Classic arcade games like Galaga and Pacman are unique to modern games in a lot of ways. Beyond the obvious visual enhancements that come with decades of technological growth, modern games aren’t controlled by the same limitations as old arcade machines. Worlds can be more expansive, a larger variety of controls gives players more options, and, of course, there’s the fact that you couldn’t save on an arcade cabinet. Since the invention of the home console, developers have faced fewer of these limitations, mostly for the better, but we lost something along the way that those old games had. Independent Brazillian developer, Marcelo Barbosa, takes us back to our roots in Tcheco and the Castle of Lucio.
Tcheco and the Castle of Lucio is a classic, 8-bit arcade platformer. You play as Tcheco the Adventure Boy as you make your way through the rooms of a mysterious castle filled with dangerous creatures and traps. In each room, you must first locate a key before exiting through the door, but it’s never as simple as that. Monsters, traps, and puzzles make each of the 65 unique levels captivating and challenging.
Tcheco and the Castle of Lucio feature two distinct game modes. In Classic, you are given a set number of lives at the beginning of the game. Once those lives are used up, you start from the beginning of the game. In classic mode, the game doesn’t save, so the objective is to reach the highest level you can in one sitting without dying. Try Harder mode is quite a bit more accessible for those not looking for such a challenge. In Try Harder, you only have one life, but when you die you simply start at the beginning of that stage, as opposed to starting the whole game over. Furthermore, the game saves after each stage in Try Harder mode so you can leave and come back to where you left off at any point. These two game modes are designed to appeal to two very different types of gamers while still allowing both to experience the same gameplay however they prefer.
Tcheco features intuitive and tight platforming gameplay reminiscent of old arcade platformers. Tcheco can run and jump and there is no combat to speak of, but despite the very limited moveset (or perhaps because of it) Tcheco features tons of unique and fun levels each with their own style and design.

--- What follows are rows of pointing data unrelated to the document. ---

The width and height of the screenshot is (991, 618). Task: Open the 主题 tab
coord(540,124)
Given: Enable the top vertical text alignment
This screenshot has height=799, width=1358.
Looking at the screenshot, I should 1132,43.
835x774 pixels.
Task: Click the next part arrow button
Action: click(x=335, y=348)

Even as environmental mechanics are added throughout the game, like bombs and tools, they’re almost always intuitive so the player can learn them quickly without experiencing the frustration of an unfair death they didn’t see coming. Each stage takes up the entire screen so the player is never surprised by an enemy or trap they couldn’t see. This works really well with the semi-rogue-like nature of the game, reducing frustration and making the game feel fairer.
The style of Tcheco and the Castle of Lucio is clearly heavily inspired by classic arcade games. The music, sound, graphics, and gameplay all conjure memories of spending hours, and all my quarters, at the arcade on weekends as a kid just trying to beat my highest score. Each room in the castle is completely unique to the others, often having a specific theme like a pool or Frankenstein’s monster. These visually distinct areas serve to immediately remind the player of which level they’re on without having to spend too much time thinking about it. “Oh, this is the level with the terrifying floating head” you’ll likely say to yourself. “I remember how I beat this.” This is great because, while I certainly enjoy trying to reach the highest level I can on classic mode, I’m mostly interested in getting to levels I haven’t seen before, so the distinct level design makes it easy to quickly complete stages I’ve already been to.

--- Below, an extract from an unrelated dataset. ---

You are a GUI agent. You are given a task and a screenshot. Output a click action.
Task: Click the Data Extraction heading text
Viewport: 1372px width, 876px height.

One important feature of Tcheco is the need to memorize the levels as well as optimize your way through them. I couldn’t help but be reminded of my days playing Galaga and trying my best to memorize the patterns the ships came in while simultaneously planning out which enemies I would have to destroy first. Similarly, Tcheco requires that you memorize the level layouts while discovering the fastest, most effective ways to traverse said levels. Each level is very small so this is fairly easy, but it still offers some satisfaction as you master earlier levels and learn to complete them without losing any health at all.
Tcheco and the Castle of Lucio is an incredibly fun retro-style arcade platformer. It’s charming, humorous, easy to learn, and keeps providing engaging gameplay throughout all 65 stages. Tcheco focuses on just a few mechanics, but designs each level to make the most of the limited moveset. If you appreciate short, easy-to-learn games that can be picked up and put down at any time, or if you just miss the feeling of desperately trying to beat your old score before your mom came to pick you up, Tcheco and the Castle of Lucio is exactly what you’re looking for.